▶ **Text block**:
|By Kevin Leininger, The News-Sentinel,
Fort Wayne, Ind.McClatchy-Tribune Regional News
Dec. 18, 2008 - Dave Fuller has been in the construction business 29 years -- the last nine as Allen County's building commissioner. So when he says he's "never seen anything this bad in terms of the quality of workmanship," you know it's serious.
So serious, in fact, that his department in May shut down work on an 80-room hotel at West Jefferson Boulevard and Interstate 69, leaving the Fort Wayne owners with the multimillion-dollar choice of correcting a staggering series of contractor blunders or tearing the whole thing down and starting from scratch.
Either way, Scott Kammerer expects a new Homewood Suites by Hilton hotel to be open a year from now -- by which time he hopes to understand how supposedly trained and licensed professionals could have spent $2.6 million of the original $5.4 million construction budget on a building that has sunk by as many as five inches on one end, and may continue to settle unless something is done.
Although construction started last summer, Kammerer didn't suspect a problem until April, when he noticed cracks in one of the seven-floor hotel's cinder-block stair towers. And if you're wondering why the first of many obvious construction flaws was detected by a hotel employee instead of the general contractor, you're not alone.
"We had never used the contractor before, but they were known to our architect, and the job was competitively bid," said Kammerer, spokesman for Super Host Hospitality, which owns the new hotel and the Hilton Garden Inn next door. The contractor was Condor Concepts of Elgin, Ill., whose actions -- or lack thereof -- have caused Fuller's office to change its procedure for dealing with unknown, out-of-town builders.
Jim McClain, a local structural engineer hired in July to assess what went wrong, has produced a list of at least 14 design and construction deficiencies, the most serious of which was the failure to compensate for the unstable soil that has turned a would-be hotel into a leaning tower of Aboite -- without the tourism benefits. Part of the soil problem, he said, was caused by the pre-construction removal of underground water-storage tanks and the failure to properly compact the soil afterward.
But other problems are not as easily explained. Parts of the foundation were poured improperly, McClain said, and adequate foundations were not provided at all under the stair towers. The towers were not adequately anchored to the rest of the building, possibly allowing shifting, and some electrical work was not done as designed, Fuller said. The superstructure is questionable, and because the unfinished building has been exposed to the weather for months, the exterior insulation has been damaged beyond repair.
Local contractor Phil Sheets said it would cost about $2.3 million to correct those and other problems -- not to mention the expense of completing the project. The other option would be to tear the half-finished shell down at a cost of about $300,000 and start all over again. "I'm not sure (the contractors) knew what they were doing. I've never seen anything like it," he said.
Kammerer isn't sure which option owners will choose, but said the hotel will be built, one way or another, because the demand for more rooms there is still strong, despite the sluggish economy. In fact, he said, the slowdown may result in lower construction costs than originally estimated.
It will take a lot of time, lawyers and money to sort all this out. But Fuller, whose office is responsible for making sure contractors follow code and produce safe buildings, has taken action already.

▶ **Data section**:
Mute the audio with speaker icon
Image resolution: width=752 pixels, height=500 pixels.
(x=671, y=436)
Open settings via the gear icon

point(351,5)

▶ **To do**:
a: List every person named in the hotel construction article, including its author, in the order they first appear.
b: According to the hotel construction article, what would it cost to tear down the half-finished shell and start over?

▶ **Responses by task**:
a:
Kevin Leininger
Dave Fuller
Scott Kammerer
Jim McClain
Phil Sheets

b: About $300,000.